Alan Millet had thought many times of Michael Holly in the months since those first sparse reports had seeped into Century House from the camps at Barashevo. It had seemed so bright, so promising, the opening of the Holly file. But the brightness had been scrubbed clear and all because a man had been struck by coronary failure in his cell in a London gaol.
Millet lit a cigarette, drew once on it, dropped it, and crushed it under his foot. He walked towards the 'Arrivals' door. It would not be hard to identify the passenger.
Chapter 1
The distance between the steel-faced door and his bed mocked the man. A few moments before he might have quarried the strength to crawl across the floor to the door, might have gathered the will to beat his fists below the spy hole. But the chance had gone. He lay on his tousled blanket and the soft pillow, and the pain in him swelled and blustered like an autumn stormcloud.
There was always a light burning from the ceiling of a cell for men like him. Bright in the evening, dimmed in the night after lock-up. A dull light now, but his eyes fastened on the wire webbing around it, as if that small bulb was a talisman.
A terrifying loneliness because he could not reach the door, and his voice had fled in defeat from the surging agony that consumed his chest and left arm, and that ebbed at the pit of his throat.
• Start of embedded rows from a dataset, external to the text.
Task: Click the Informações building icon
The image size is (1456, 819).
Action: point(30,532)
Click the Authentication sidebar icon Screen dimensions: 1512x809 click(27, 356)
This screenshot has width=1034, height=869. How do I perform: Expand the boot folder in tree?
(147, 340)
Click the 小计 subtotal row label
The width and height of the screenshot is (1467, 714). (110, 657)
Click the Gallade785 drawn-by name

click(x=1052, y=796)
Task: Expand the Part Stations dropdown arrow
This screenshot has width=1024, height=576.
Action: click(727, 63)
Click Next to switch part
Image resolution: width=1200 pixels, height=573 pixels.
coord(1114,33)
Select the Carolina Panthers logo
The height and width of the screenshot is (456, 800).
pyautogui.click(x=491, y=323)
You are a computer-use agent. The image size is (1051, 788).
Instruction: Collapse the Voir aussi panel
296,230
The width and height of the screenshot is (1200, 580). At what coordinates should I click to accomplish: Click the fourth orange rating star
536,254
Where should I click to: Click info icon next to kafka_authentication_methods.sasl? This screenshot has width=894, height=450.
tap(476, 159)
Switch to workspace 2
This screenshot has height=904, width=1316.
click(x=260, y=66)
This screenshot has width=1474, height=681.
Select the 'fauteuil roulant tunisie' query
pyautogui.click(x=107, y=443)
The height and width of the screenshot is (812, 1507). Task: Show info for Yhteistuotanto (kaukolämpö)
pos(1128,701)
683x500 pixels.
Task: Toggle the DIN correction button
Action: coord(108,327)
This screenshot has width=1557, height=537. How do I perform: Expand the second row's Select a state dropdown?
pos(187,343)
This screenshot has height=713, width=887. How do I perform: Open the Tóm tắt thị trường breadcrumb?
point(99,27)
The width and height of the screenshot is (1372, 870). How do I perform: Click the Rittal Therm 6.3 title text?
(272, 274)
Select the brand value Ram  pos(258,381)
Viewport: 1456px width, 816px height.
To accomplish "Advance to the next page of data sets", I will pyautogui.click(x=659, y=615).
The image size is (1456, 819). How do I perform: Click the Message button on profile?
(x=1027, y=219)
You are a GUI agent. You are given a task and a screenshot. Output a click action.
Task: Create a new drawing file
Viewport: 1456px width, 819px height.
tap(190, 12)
His mind was alive. Thoughts and memories competed with the crushing weight on his upper ribs, the pressure of a pitiless binding that pinioned him to his bedding. Thoughts of the screw who would be sitting in his cubicle at the end of the landing with the central heating pipe against his feet and his newspaper on the table. Memories that were laced in a foreign tongue, wreathed in foreign smells, dinned by foreign sounds, wrapped in foreign tastes. The thoughts and the memories were the intruders because the pain was creeping wider and would win.